DYRK1A
Protein-coding gene in the species Homo sapiens
From Wikipedia, the free encyclopedia
Dual specificity tyrosine-phosphorylation-regulated kinase 1A is an enzyme that in humans is encoded by the DYRK1A gene.[5] Alternative splicing of this gene generates several transcript variants differing from each other either in the 5' UTR or in the 3' coding region.[6] These variants encode for at least five different isoforms.[7]
Function
DYRK1A is a member of the dual-specificity tyrosine phosphorylation-regulated kinase (DYRK) family. This member contains a nuclear targeting signal sequence, a protein kinase domain, a leucine zipper motif, and a highly conservative 13-consecutive-histidine repeat.

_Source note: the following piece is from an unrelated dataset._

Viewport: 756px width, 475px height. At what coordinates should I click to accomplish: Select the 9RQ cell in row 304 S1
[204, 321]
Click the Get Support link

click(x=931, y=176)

It catalyzes its autophosphorylation on serine/threonine and tyrosine residues. It may play a significant role in a signaling pathway regulating cell proliferation and may be involved in brain development. This gene is a homolog of the Drosophila mnb (minibrain) gene.[7]

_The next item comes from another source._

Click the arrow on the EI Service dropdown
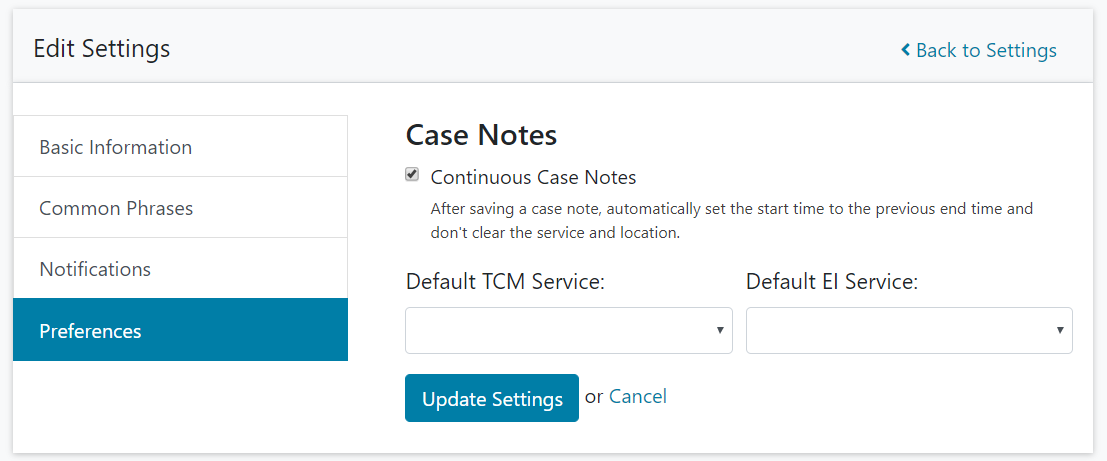This screenshot has height=461, width=1107. (x=1060, y=330)
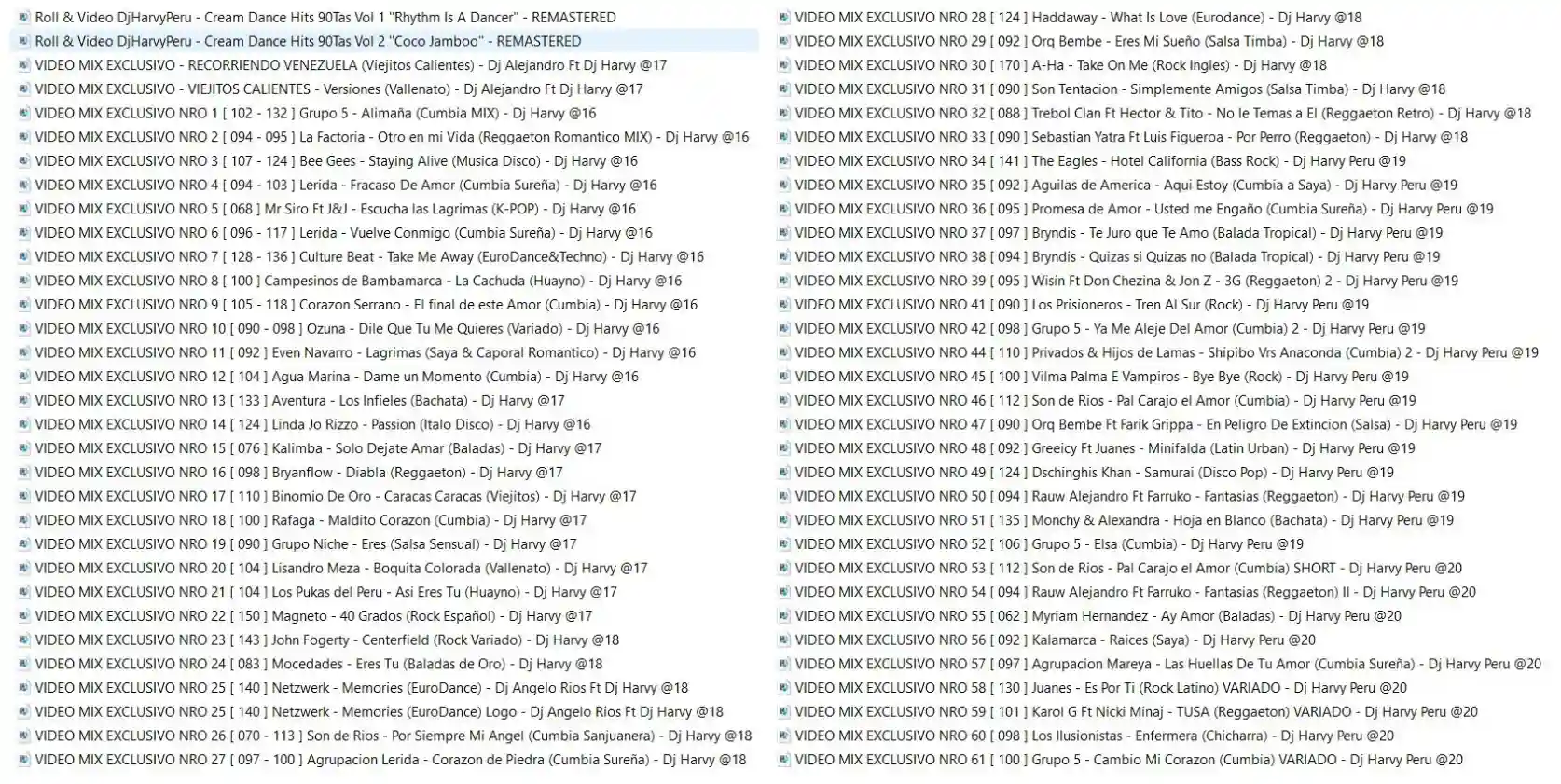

DYRK1A has also been shown to modulate plasma homocysteine levels in a mouse model of overexpression.[8]
Clinical significance
DYRK1A is localized in the Down syndrome critical region of chromosome 21, and is considered to be a strong candidate gene for learning defects associated with Down syndrome.[7] In addition, a polymorphism (SNP) in DYRK1A was found to be associated with HIV-1 replication in monocyte-derived macrophages, as well as with slower progression to AIDS in two independent cohorts of HIV-1-infected individuals.[6] Mutations in DYRK1A are also associated with autism spectrum disorder.[9][10]
Interactions
In popular culture
Rosie, the learning-disabled protagonist of BBC sitcom There She Goes, has DYRK1A syndrome, as revealed in the show's final episode.[12]